Graham is VP of Marketing at Real Intent. He has over 20 years experience in the design automation industry. He has founded startups, brought Nassda to an IPO and previously was Sales and Marketing Director at Internet Business Systems, a web portal company. Graham has a Bachelor of Computer … More »
Progressive Static Verification Leads to Earlier and Faster Timing Sign-off
January 30th, 2014 by Graham Bell
January 22, 2014 — As SOC design crosses the billion-gate threshold the cost of errors grows dramatically. The demand that engineers ensure their work is as correct as possible — and as soon as possible — in the design process has become more insistent. Letting errors slip forward one stage closer to implementation means their impact will grow while their causes become obscured and success is delayed. The design sign-off process itself has grown more complex, and the register-transfer level (RTL) is now where sign-off begins.
A starting point for the sign-off regimen is verification of the timing behavior of the heterogeneous IP used in an SOC and how the IP interfaces with the host design, including how clocks and signals cross any interfaces. Clocking schemes must be defined to enable earlier static analysis before it reaches the simulation stage. However, before timing analysis and simulation begin, designs must be cleaned using Lint tools.
Modern Lint tools have evolved to the point where they can handle full-chip designs and yet still offer concise hierarchical reporting. The availability of low-noise reporting means less time waiving violations and more time cleaning easy-to-fix issues. Because of the lower-noise, designers can use the tool earlier and more often. However, an RTL Lint tool requires only rule-setup and, therefore, cannot provide a deep analysis.
Automatic formal RTL analysis builds on Lint cleaning for early detection of functional issues and takes advantage of clock definitions for the design. Because automated formal performs a sequential analysis and does constant propagation, it can do a deeper design exploration to uncover potential problems. Formal analysis can eliminate potential failures reported in Lint. Designers benefit from early static analysis of problems such as potential FSM deadlocks, bus issues and even X-value propagation.
Billion-gate designs have millions of flip-flops to initialize. Many of the IP blocks used in such designs also have their own initialization schemes. It is neither practical nor desirable to wire a reset signal to every single flop. It makes more sense to route resets to an optimal minimum set of flops and initialize the rest through the logic, but this is a significant RTL-coding challenge.
Flip-flop reset analysis ensures that the SOC design will come in a known good state, and in later iterations of the design it can be used to save chip area and routing resources through a more intelligent application of reset signals.
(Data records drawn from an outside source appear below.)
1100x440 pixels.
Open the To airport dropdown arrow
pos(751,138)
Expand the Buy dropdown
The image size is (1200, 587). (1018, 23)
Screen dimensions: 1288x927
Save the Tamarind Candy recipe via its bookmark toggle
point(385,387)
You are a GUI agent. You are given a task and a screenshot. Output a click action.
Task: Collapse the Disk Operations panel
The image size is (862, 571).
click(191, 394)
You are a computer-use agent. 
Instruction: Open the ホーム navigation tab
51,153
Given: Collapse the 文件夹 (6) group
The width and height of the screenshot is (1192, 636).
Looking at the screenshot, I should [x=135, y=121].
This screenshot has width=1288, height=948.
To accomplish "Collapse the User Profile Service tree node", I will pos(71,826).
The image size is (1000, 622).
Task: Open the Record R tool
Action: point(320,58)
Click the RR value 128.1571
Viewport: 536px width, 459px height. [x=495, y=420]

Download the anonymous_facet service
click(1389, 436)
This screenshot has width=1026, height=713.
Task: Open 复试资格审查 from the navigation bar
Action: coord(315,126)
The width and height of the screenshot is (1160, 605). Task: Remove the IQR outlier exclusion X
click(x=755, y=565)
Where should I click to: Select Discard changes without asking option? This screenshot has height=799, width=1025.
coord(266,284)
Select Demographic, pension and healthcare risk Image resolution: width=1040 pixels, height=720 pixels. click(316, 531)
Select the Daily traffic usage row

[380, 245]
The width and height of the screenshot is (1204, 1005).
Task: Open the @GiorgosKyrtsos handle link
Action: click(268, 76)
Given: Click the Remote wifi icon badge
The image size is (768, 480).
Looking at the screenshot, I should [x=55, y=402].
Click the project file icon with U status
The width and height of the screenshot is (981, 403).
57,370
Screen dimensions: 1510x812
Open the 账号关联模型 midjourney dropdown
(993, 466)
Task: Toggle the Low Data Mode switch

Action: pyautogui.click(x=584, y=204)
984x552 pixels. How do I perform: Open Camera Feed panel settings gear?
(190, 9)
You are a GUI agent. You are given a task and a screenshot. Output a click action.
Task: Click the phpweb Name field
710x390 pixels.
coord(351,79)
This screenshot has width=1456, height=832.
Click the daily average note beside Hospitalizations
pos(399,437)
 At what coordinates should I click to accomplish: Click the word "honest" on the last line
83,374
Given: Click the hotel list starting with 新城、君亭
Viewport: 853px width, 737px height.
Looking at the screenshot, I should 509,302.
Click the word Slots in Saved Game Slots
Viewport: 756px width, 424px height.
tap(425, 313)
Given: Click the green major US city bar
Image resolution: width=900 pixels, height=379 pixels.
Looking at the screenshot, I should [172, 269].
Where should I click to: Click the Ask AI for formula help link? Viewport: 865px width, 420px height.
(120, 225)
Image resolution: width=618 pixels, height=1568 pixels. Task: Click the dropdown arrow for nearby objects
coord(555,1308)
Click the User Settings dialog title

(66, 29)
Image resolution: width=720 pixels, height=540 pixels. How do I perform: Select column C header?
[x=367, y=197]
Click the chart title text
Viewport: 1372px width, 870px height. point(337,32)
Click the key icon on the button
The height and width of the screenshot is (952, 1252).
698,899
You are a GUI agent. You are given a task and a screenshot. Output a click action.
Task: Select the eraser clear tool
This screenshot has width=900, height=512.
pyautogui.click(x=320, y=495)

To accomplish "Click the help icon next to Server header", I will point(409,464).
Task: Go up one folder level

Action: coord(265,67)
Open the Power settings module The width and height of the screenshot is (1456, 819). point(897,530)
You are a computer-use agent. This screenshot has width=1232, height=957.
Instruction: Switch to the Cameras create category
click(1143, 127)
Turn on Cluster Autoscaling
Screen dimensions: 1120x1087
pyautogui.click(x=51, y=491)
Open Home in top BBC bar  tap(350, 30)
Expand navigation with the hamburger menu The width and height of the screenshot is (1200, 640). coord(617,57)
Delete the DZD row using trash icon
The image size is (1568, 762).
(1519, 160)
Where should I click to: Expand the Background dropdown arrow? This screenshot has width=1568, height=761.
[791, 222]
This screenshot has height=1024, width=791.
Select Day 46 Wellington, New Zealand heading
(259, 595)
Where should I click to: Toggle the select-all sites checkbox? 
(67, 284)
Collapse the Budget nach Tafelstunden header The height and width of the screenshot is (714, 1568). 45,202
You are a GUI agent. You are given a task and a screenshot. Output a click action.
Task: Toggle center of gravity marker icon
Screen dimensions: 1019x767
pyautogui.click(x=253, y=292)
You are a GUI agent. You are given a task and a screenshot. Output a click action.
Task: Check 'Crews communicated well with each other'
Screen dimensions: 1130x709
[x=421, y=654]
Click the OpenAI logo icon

The analysis of any system with such a reset and initialization scheme is bound to identify many Xs. For designers, the issue is in knowing which ones matter, because dealing with unnecessary Xs wastes time and resources. But missing an X state that does matter can increase the likelihood of late-stage debug and cause insidious functional failures and, ultimately, re-spins.
As a last step, it is important to manage the way simulation and synthesis processes handle the unknown (X) states thrown up by power-management strategies that turn blocks on and off, and adjust clocks crossing between domains. A proper analysis of this issue can reveal functional bugs that have been hidden at the RTL level by too much optimism about the impact of X states, and also can reduce the impact of excessive pessimism given to X states after synthesis.
Timing constraints (SDC) are a key input to the gate-level synthesis of designs, so SDC management and checking ensure correct timing for the block and full-chip level, so long as any changes in the RTL are reflected in the SDC files for the design. And the SDC itself needs to be verified for correctness and consistency, which is essential for other analyses, such as clock design crossing.
Clock domain crossing analysis, so important for design reuse, IP, and complex power-management schemes, can be carried out using a combination of formal and structural methods. It helps trap the corner-case combinations of timing and functionality that lead to errors.
For all the formal checks, a little more information is required beyond just using the structural checks. In structural checking, the environment can be captured automatically with very little user input required for resets and clocks. In contrast, formal checks require that all reset signals be associated very accurately with their corresponding clocks. All clock frequencies must be specified for appropriate formal checks to be made on fast-to-slow clock-domain crossings. So setup for formal is necessarily more complex and requires detailed design knowledge about all the frequencies of clocks and combinations of those frequencies. For example, multi-mode designs also require users to specify the selection signals for mode selection.
Power analysis and optimization techniques address issues such as retention-flop and isolation-cell analysis and optimization, clock/ power gating, and sequential/ combinational optimizations. These interventions can be so extensive that it makes sense to go back to the other static analyses to recheck the design.
Combining these static-verification steps can sign-off the RTL for clocking and reset issues to reduce the simulation burden of testing functionality and the synthesis burden of trying to implement conflicted code from disparate IP. It means the design will be as correct as possible as soon as possible, with reduced risk of failure at the implementation stage.